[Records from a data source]
START

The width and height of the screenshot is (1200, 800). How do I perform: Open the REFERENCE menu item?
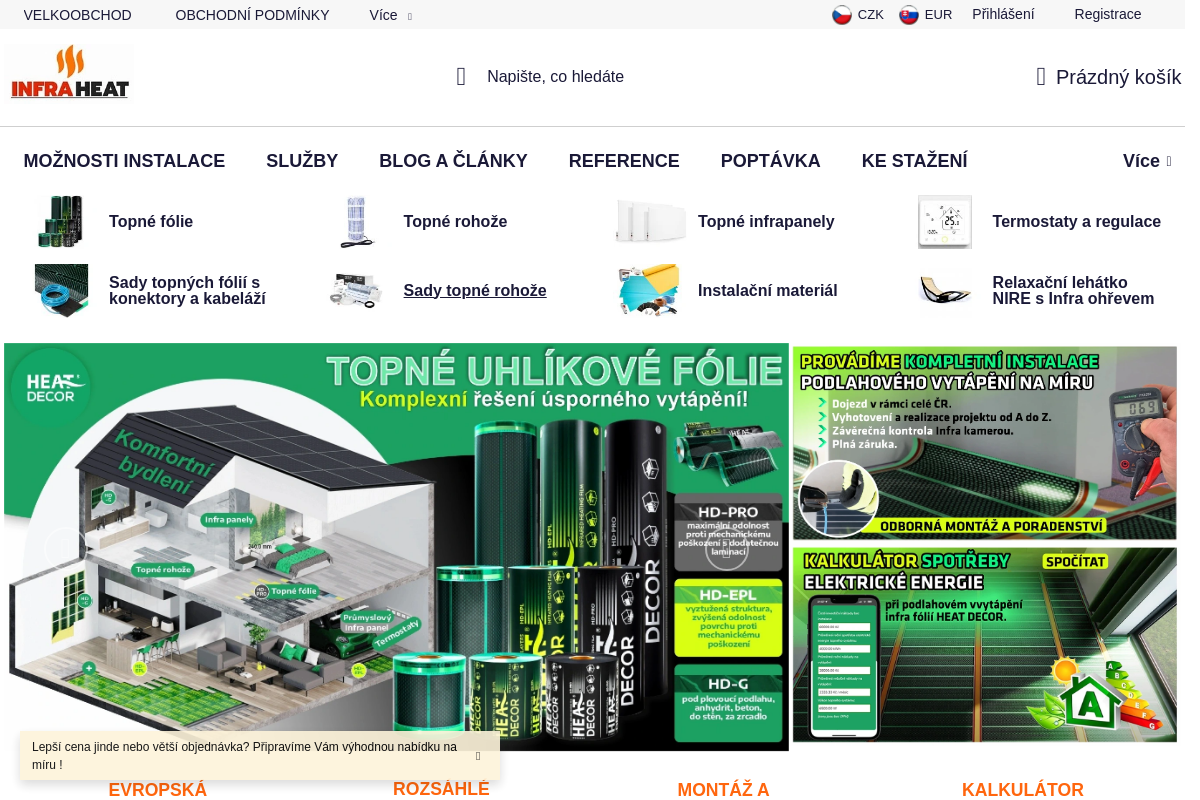click(x=624, y=160)
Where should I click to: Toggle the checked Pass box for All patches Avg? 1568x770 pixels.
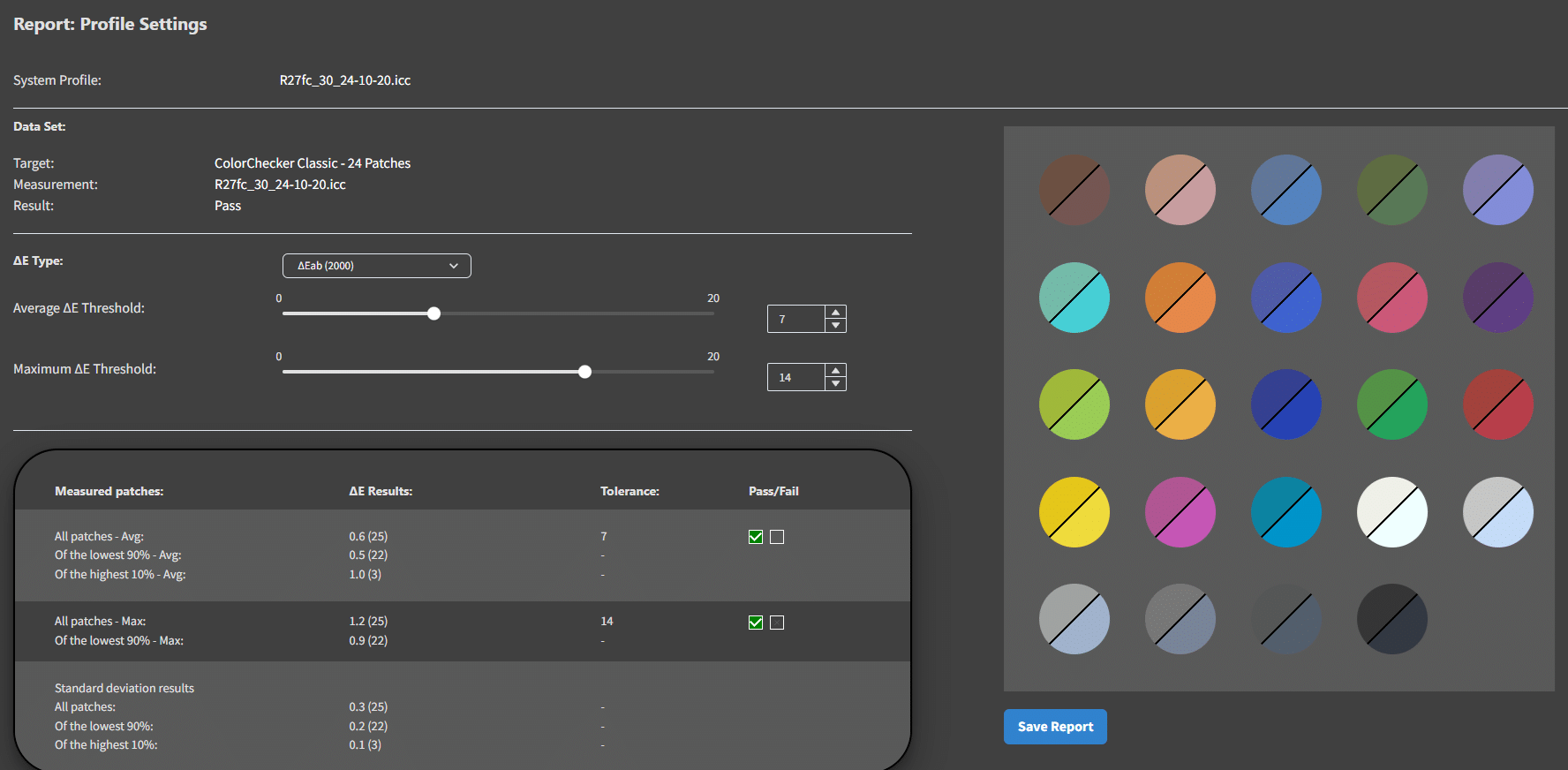pos(756,537)
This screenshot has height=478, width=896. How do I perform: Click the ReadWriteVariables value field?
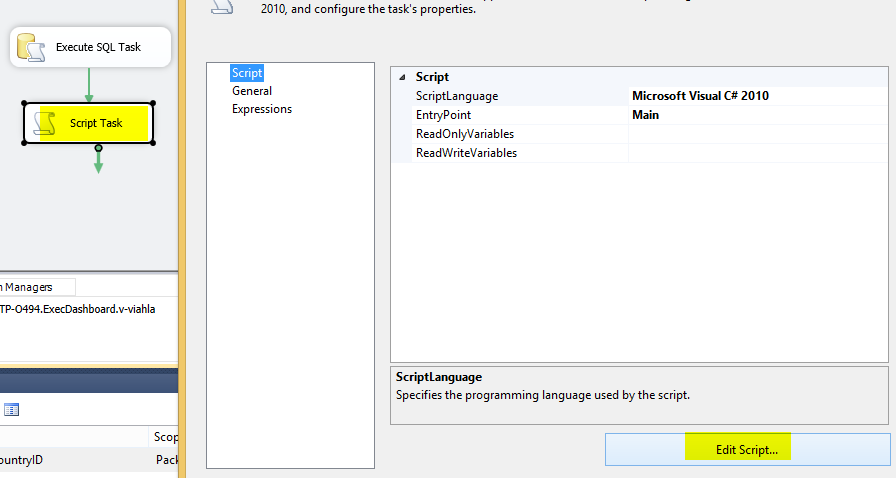tap(758, 153)
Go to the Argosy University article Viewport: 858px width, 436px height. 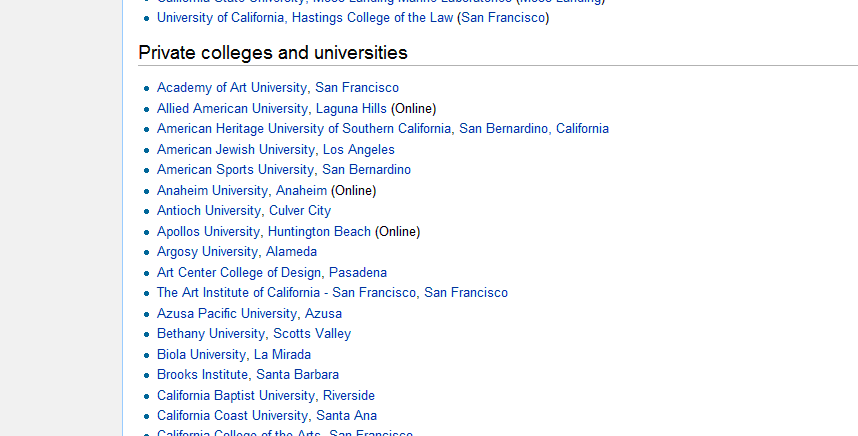207,252
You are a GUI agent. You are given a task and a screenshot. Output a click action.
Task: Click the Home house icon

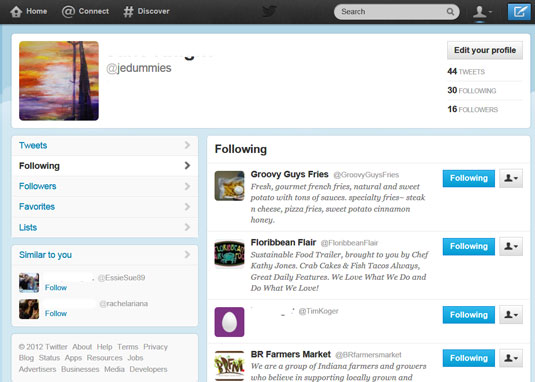16,12
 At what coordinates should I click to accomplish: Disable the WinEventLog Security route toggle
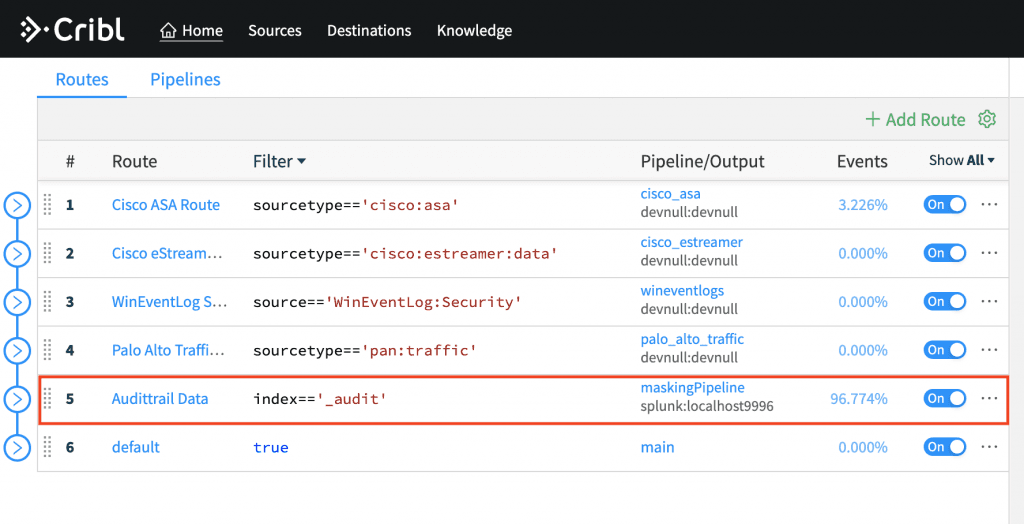point(944,302)
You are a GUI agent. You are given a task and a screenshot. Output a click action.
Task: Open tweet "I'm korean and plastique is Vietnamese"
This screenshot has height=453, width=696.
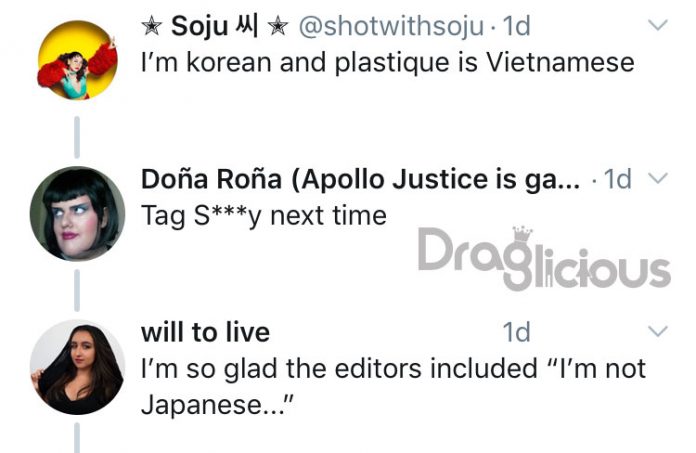[388, 63]
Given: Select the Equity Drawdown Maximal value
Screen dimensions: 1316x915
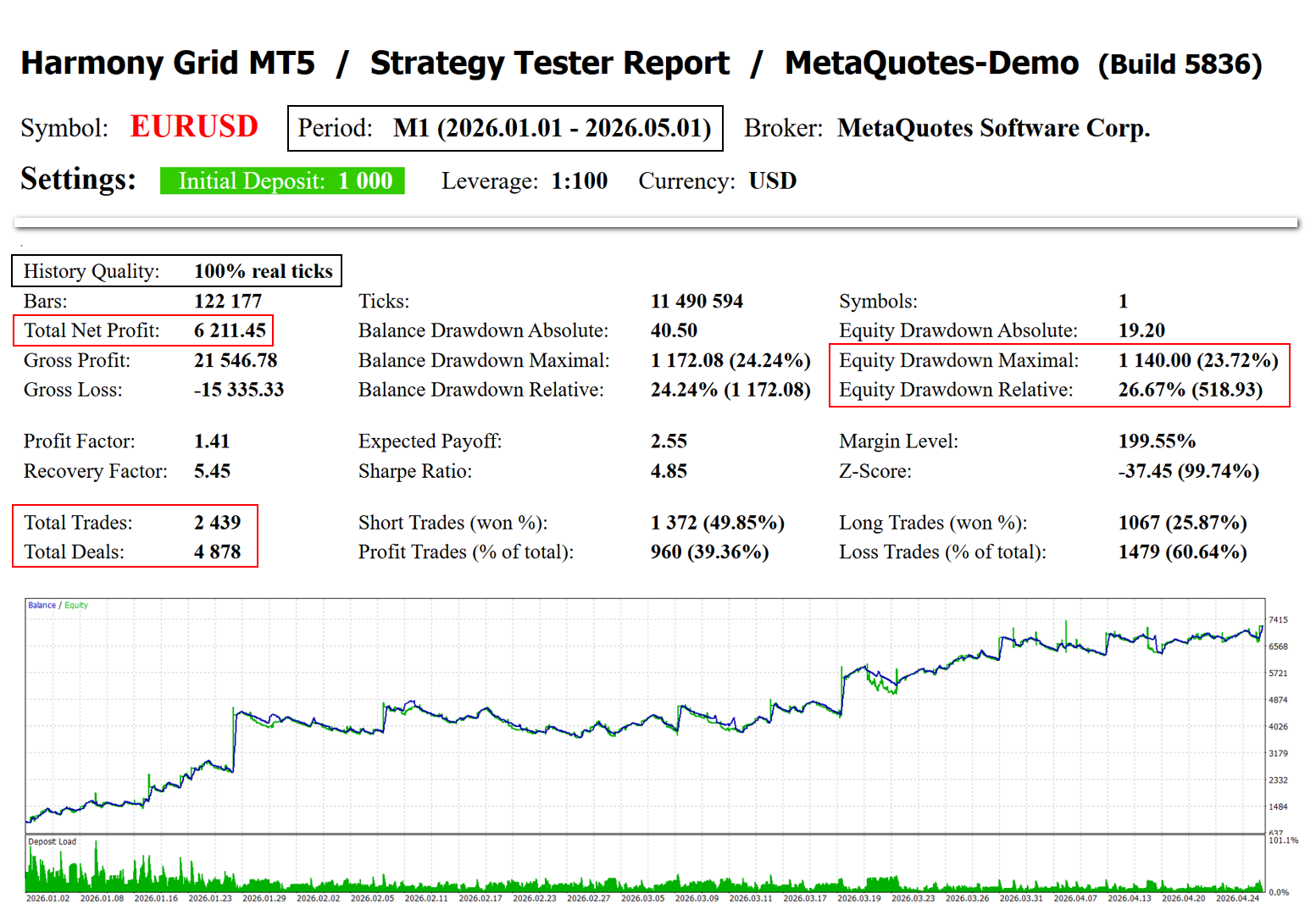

END

**Written exercise**
Extract every line of the rows above that contains the string "This", and copy each of those lines unchanged.

**Response**
This screenshot has height=478, width=896. How do I perform: Click the ReadWriteVariables value field?
This screenshot has height=453, width=696.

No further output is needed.